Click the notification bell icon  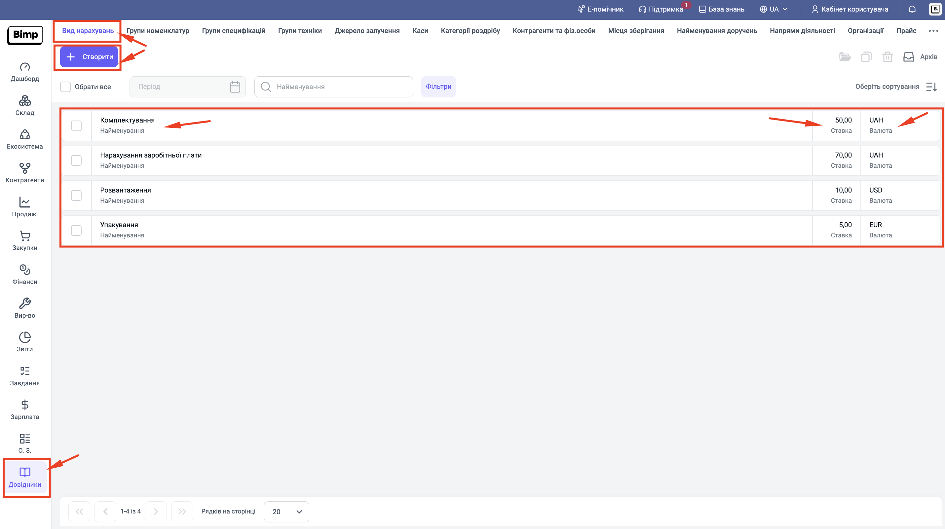point(912,9)
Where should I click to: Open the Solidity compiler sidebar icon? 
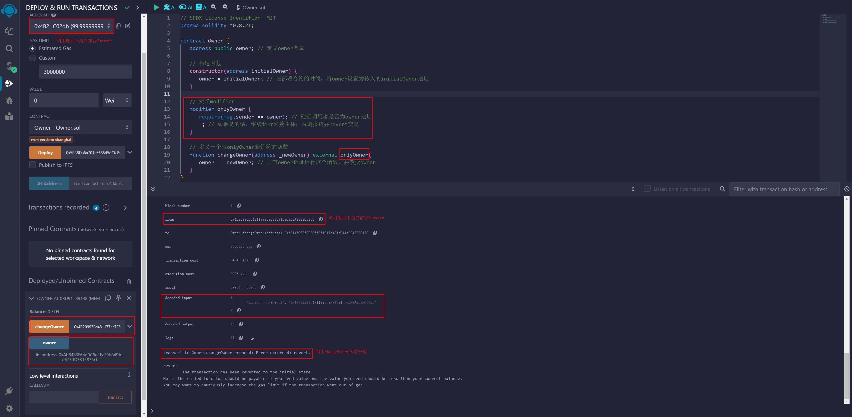pyautogui.click(x=9, y=66)
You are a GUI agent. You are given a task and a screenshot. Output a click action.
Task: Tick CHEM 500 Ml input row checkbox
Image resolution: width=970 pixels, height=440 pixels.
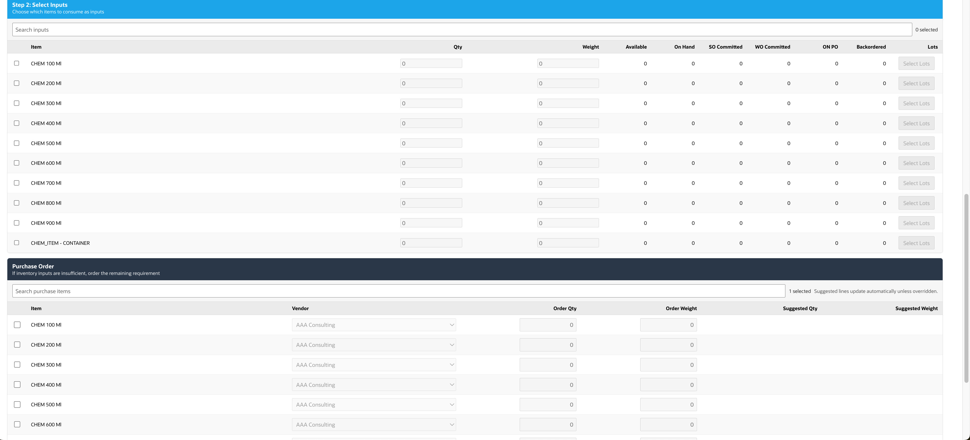pyautogui.click(x=17, y=143)
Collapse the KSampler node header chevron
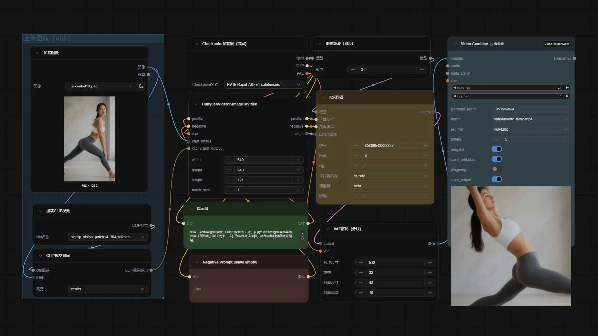Screen dimensions: 598x336 323,97
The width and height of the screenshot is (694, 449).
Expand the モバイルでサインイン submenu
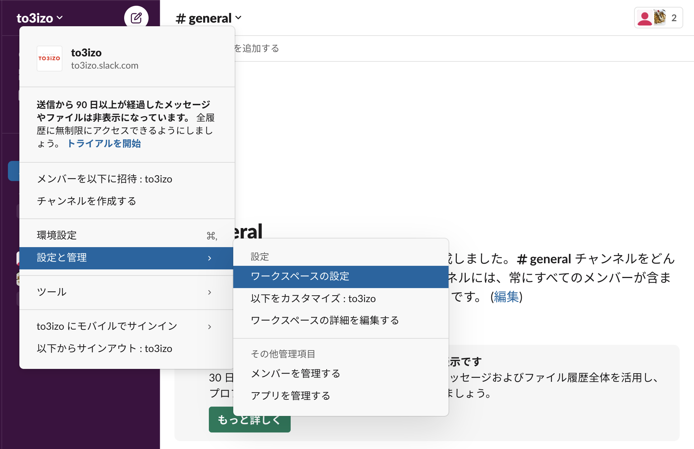tap(210, 326)
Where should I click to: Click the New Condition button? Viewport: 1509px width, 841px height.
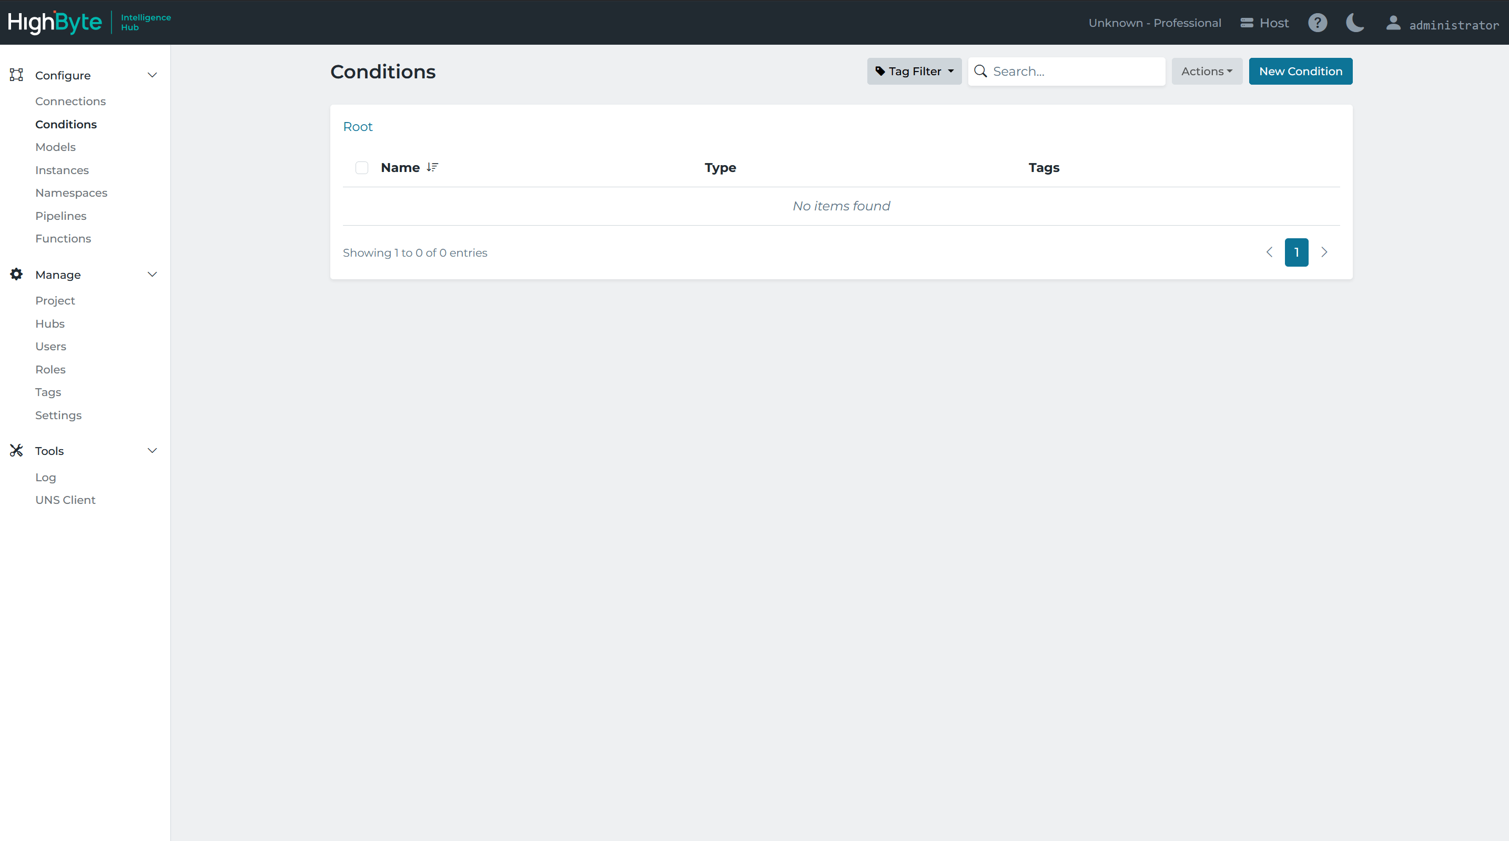[x=1300, y=71]
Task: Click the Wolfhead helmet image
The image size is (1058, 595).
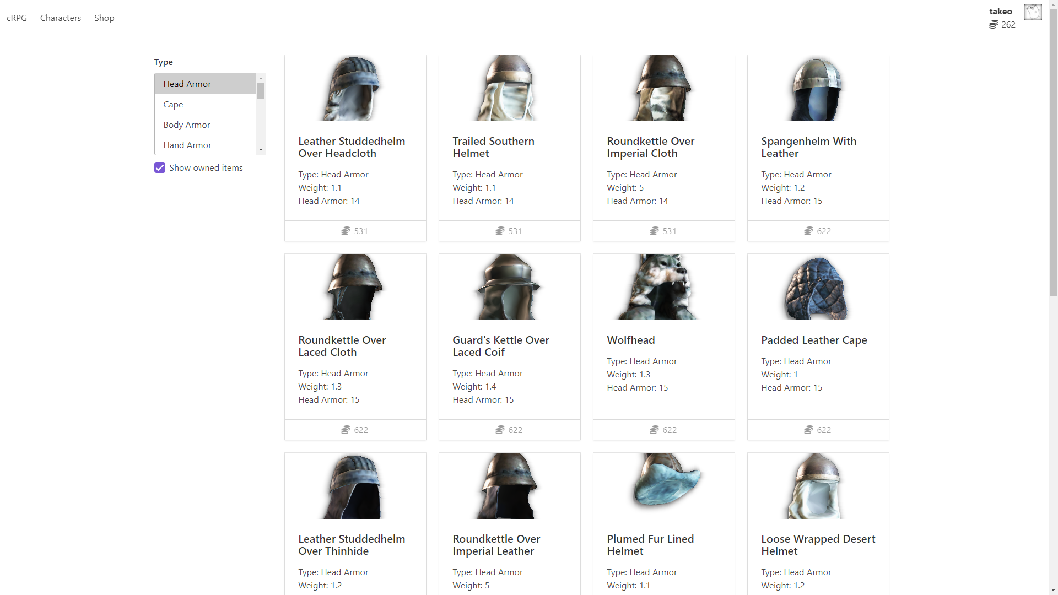Action: (663, 287)
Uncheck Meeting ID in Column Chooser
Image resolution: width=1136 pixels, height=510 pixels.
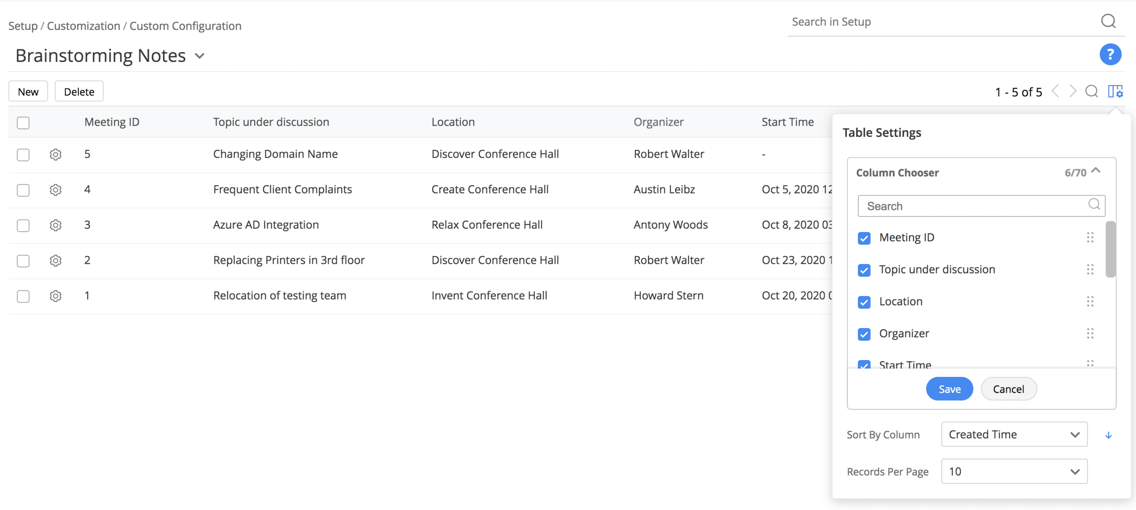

• Task instructions:
Restrict the output to the lines from the one with "The width and" through the last line of the material above. Print them exactly, leaving out every picture.

• Answer for this exercise:
The width and height of the screenshot is (694, 449).
Expand the モバイルでサインイン submenu
tap(210, 326)
Where should I click to: Click the New Condition button? Viewport: 1509px width, 841px height.
[x=1300, y=71]
Task: Click the Wolfhead helmet image
The image size is (1058, 595).
Action: (663, 287)
Uncheck Meeting ID in Column Chooser
Image resolution: width=1136 pixels, height=510 pixels.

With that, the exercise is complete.